_TASK DIRECTIONS_
Every line below should be repeated exactly.

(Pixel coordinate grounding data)
□ □ □ □ □ □ □

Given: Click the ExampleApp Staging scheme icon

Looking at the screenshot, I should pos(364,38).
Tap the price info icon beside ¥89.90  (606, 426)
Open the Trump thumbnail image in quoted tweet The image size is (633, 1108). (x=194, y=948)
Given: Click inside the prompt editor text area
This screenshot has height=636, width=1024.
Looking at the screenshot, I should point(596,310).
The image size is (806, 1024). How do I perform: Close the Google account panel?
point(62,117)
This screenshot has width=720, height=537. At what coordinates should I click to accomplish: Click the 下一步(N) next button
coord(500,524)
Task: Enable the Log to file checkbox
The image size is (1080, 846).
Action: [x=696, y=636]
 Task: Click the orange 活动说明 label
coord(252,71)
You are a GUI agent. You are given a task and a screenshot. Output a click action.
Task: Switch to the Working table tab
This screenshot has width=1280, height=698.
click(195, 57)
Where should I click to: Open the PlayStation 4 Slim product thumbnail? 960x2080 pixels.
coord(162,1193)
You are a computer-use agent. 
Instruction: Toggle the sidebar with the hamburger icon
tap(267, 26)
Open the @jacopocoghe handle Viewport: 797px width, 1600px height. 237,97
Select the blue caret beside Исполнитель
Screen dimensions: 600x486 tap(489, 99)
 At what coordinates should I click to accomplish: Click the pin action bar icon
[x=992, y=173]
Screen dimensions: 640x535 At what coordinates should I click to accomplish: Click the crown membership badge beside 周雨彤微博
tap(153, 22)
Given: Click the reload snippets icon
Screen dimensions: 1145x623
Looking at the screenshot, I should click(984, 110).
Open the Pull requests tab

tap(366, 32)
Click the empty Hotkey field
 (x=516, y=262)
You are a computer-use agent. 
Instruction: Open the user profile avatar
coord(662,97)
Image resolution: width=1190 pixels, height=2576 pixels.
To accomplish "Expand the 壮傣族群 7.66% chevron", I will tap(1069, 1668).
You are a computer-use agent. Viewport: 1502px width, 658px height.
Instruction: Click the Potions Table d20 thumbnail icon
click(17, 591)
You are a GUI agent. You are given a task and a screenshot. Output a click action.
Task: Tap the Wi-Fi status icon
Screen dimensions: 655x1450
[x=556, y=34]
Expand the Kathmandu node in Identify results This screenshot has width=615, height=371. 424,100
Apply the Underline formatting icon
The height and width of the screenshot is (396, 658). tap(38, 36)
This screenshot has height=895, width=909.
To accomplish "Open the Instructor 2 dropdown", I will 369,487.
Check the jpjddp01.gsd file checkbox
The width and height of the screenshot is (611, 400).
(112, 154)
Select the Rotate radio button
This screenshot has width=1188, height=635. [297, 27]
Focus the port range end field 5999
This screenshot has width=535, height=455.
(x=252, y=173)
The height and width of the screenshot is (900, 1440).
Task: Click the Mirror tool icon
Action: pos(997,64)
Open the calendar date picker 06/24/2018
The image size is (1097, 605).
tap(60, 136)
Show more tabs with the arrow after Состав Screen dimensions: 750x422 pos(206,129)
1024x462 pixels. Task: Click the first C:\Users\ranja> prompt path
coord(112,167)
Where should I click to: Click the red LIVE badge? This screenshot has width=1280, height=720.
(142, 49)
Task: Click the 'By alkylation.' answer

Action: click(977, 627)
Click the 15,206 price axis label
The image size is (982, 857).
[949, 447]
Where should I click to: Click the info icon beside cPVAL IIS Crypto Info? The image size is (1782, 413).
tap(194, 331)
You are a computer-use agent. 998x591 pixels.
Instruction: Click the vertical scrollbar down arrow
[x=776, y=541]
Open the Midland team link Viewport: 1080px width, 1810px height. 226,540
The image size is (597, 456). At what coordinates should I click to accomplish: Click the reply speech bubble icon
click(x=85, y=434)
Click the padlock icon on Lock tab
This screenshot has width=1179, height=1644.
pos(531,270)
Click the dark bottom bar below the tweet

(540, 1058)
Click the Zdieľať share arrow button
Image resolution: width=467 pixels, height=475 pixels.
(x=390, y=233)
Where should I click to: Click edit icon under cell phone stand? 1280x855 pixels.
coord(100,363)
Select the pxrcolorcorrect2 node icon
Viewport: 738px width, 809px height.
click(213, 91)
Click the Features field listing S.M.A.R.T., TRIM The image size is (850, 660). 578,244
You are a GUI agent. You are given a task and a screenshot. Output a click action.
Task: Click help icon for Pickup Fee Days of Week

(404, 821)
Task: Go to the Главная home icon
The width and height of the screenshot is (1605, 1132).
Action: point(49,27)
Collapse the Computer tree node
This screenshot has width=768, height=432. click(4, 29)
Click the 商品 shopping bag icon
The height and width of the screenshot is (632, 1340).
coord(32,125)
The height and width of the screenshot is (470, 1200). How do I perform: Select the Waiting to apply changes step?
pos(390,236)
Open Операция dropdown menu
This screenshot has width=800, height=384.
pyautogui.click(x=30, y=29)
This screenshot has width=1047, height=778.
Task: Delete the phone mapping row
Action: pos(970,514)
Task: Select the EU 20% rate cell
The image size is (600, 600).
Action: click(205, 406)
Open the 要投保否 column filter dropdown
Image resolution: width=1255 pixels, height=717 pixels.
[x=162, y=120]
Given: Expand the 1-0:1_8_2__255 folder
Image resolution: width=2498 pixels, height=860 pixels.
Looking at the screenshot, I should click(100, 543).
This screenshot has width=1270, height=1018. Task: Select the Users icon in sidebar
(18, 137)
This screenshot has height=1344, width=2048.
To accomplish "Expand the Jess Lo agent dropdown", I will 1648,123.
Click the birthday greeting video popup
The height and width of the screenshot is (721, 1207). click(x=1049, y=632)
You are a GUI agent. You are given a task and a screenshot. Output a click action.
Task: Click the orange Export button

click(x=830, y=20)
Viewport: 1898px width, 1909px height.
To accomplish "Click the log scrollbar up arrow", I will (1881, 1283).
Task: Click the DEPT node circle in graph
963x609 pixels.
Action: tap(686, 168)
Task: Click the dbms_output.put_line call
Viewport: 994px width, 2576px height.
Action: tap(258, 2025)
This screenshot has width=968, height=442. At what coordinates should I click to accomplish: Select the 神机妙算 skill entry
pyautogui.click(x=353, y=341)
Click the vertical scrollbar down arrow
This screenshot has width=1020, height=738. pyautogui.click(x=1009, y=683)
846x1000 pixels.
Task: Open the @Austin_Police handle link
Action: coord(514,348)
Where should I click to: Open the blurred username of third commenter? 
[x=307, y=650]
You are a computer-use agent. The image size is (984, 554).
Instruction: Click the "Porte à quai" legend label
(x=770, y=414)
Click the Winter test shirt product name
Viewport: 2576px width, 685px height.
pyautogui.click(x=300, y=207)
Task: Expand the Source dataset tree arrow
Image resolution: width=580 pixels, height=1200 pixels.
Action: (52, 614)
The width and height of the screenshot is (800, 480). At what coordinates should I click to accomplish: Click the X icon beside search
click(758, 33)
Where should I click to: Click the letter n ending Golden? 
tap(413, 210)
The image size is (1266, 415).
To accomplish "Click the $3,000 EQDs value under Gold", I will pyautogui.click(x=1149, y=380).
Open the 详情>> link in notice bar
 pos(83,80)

□ □ □ □ □ □ □

_WRITTEN ANSWER_
Given: Click the ExampleApp Staging scheme icon

Looking at the screenshot, I should pos(364,38).
Tap the price info icon beside ¥89.90  (606, 426)
Open the Trump thumbnail image in quoted tweet The image size is (633, 1108). (x=194, y=948)
Given: Click inside the prompt editor text area
This screenshot has height=636, width=1024.
Looking at the screenshot, I should point(596,310).
The image size is (806, 1024). How do I perform: Close the Google account panel?
point(62,117)
This screenshot has width=720, height=537. At what coordinates should I click to accomplish: Click the 下一步(N) next button
coord(500,524)
Task: Enable the Log to file checkbox
The image size is (1080, 846).
Action: [x=696, y=636]
 Task: Click the orange 活动说明 label
coord(252,71)
You are a GUI agent. You are given a task and a screenshot. Output a click action.
Task: Switch to the Working table tab
This screenshot has width=1280, height=698.
click(195, 57)
Where should I click to: Open the PlayStation 4 Slim product thumbnail? 960x2080 pixels.
coord(162,1193)
You are a computer-use agent. 
Instruction: Toggle the sidebar with the hamburger icon
tap(267, 26)
Open the @jacopocoghe handle Viewport: 797px width, 1600px height. 237,97
Select the blue caret beside Исполнитель
Screen dimensions: 600x486 tap(489, 99)
 At what coordinates should I click to accomplish: Click the pin action bar icon
[x=992, y=173]
Screen dimensions: 640x535 At what coordinates should I click to accomplish: Click the crown membership badge beside 周雨彤微博
tap(153, 22)
Given: Click the reload snippets icon
Screen dimensions: 1145x623
Looking at the screenshot, I should click(984, 110).
Open the Pull requests tab

tap(366, 32)
Click the empty Hotkey field
 (x=516, y=262)
You are a computer-use agent. 
Instruction: Open the user profile avatar
coord(662,97)
Image resolution: width=1190 pixels, height=2576 pixels.
To accomplish "Expand the 壮傣族群 7.66% chevron", I will tap(1069, 1668).
You are a computer-use agent. Viewport: 1502px width, 658px height.
Instruction: Click the Potions Table d20 thumbnail icon
click(17, 591)
You are a GUI agent. You are given a task and a screenshot. Output a click action.
Task: Tap the Wi-Fi status icon
Screen dimensions: 655x1450
[x=556, y=34]
Expand the Kathmandu node in Identify results This screenshot has width=615, height=371. 424,100
Apply the Underline formatting icon
The height and width of the screenshot is (396, 658). tap(38, 36)
This screenshot has height=895, width=909.
To accomplish "Open the Instructor 2 dropdown", I will 369,487.
Check the jpjddp01.gsd file checkbox
The width and height of the screenshot is (611, 400).
(112, 154)
Select the Rotate radio button
This screenshot has width=1188, height=635. [297, 27]
Focus the port range end field 5999
This screenshot has width=535, height=455.
(x=252, y=173)
The height and width of the screenshot is (900, 1440).
Task: Click the Mirror tool icon
Action: pos(997,64)
Open the calendar date picker 06/24/2018
The image size is (1097, 605).
tap(60, 136)
Show more tabs with the arrow after Состав Screen dimensions: 750x422 pos(206,129)
1024x462 pixels. Task: Click the first C:\Users\ranja> prompt path
coord(112,167)
Where should I click to: Click the red LIVE badge? This screenshot has width=1280, height=720.
(142, 49)
Task: Click the 'By alkylation.' answer

Action: click(977, 627)
Click the 15,206 price axis label
The image size is (982, 857).
[949, 447]
Where should I click to: Click the info icon beside cPVAL IIS Crypto Info? The image size is (1782, 413).
tap(194, 331)
You are a computer-use agent. 998x591 pixels.
Instruction: Click the vertical scrollbar down arrow
[x=776, y=541]
Open the Midland team link Viewport: 1080px width, 1810px height. 226,540
The image size is (597, 456). At what coordinates should I click to accomplish: Click the reply speech bubble icon
click(x=85, y=434)
Click the padlock icon on Lock tab
This screenshot has width=1179, height=1644.
pos(531,270)
Click the dark bottom bar below the tweet

(540, 1058)
Click the Zdieľať share arrow button
Image resolution: width=467 pixels, height=475 pixels.
(x=390, y=233)
Where should I click to: Click edit icon under cell phone stand? 1280x855 pixels.
coord(100,363)
Select the pxrcolorcorrect2 node icon
Viewport: 738px width, 809px height.
click(213, 91)
Click the Features field listing S.M.A.R.T., TRIM The image size is (850, 660). 578,244
You are a GUI agent. You are given a task and a screenshot. Output a click action.
Task: Click help icon for Pickup Fee Days of Week

(404, 821)
Task: Go to the Главная home icon
The width and height of the screenshot is (1605, 1132).
Action: point(49,27)
Collapse the Computer tree node
This screenshot has width=768, height=432. click(4, 29)
Click the 商品 shopping bag icon
The height and width of the screenshot is (632, 1340).
coord(32,125)
The height and width of the screenshot is (470, 1200). How do I perform: Select the Waiting to apply changes step?
pos(390,236)
Open Операция dropdown menu
This screenshot has width=800, height=384.
pyautogui.click(x=30, y=29)
This screenshot has width=1047, height=778.
Task: Delete the phone mapping row
Action: pos(970,514)
Task: Select the EU 20% rate cell
The image size is (600, 600).
Action: click(205, 406)
Open the 要投保否 column filter dropdown
Image resolution: width=1255 pixels, height=717 pixels.
[x=162, y=120]
Given: Expand the 1-0:1_8_2__255 folder
Image resolution: width=2498 pixels, height=860 pixels.
Looking at the screenshot, I should click(100, 543).
This screenshot has width=1270, height=1018. Task: Select the Users icon in sidebar
(18, 137)
This screenshot has height=1344, width=2048.
To accomplish "Expand the Jess Lo agent dropdown", I will 1648,123.
Click the birthday greeting video popup
The height and width of the screenshot is (721, 1207). click(x=1049, y=632)
You are a GUI agent. You are given a task and a screenshot. Output a click action.
Task: Click the orange Export button

click(x=830, y=20)
Viewport: 1898px width, 1909px height.
To accomplish "Click the log scrollbar up arrow", I will (1881, 1283).
Task: Click the DEPT node circle in graph
963x609 pixels.
Action: tap(686, 168)
Task: Click the dbms_output.put_line call
Viewport: 994px width, 2576px height.
Action: tap(258, 2025)
This screenshot has width=968, height=442. At what coordinates should I click to accomplish: Select the 神机妙算 skill entry
pyautogui.click(x=353, y=341)
Click the vertical scrollbar down arrow
This screenshot has width=1020, height=738. pyautogui.click(x=1009, y=683)
846x1000 pixels.
Task: Open the @Austin_Police handle link
Action: coord(514,348)
Where should I click to: Open the blurred username of third commenter? 
[x=307, y=650]
You are a computer-use agent. The image size is (984, 554).
Instruction: Click the "Porte à quai" legend label
(x=770, y=414)
Click the Winter test shirt product name
Viewport: 2576px width, 685px height.
pyautogui.click(x=300, y=207)
Task: Expand the Source dataset tree arrow
Image resolution: width=580 pixels, height=1200 pixels.
Action: (52, 614)
The width and height of the screenshot is (800, 480). At what coordinates should I click to accomplish: Click the X icon beside search
click(758, 33)
Where should I click to: Click the letter n ending Golden? 
tap(413, 210)
The image size is (1266, 415).
To accomplish "Click the $3,000 EQDs value under Gold", I will pyautogui.click(x=1149, y=380).
Open the 详情>> link in notice bar
 pos(83,80)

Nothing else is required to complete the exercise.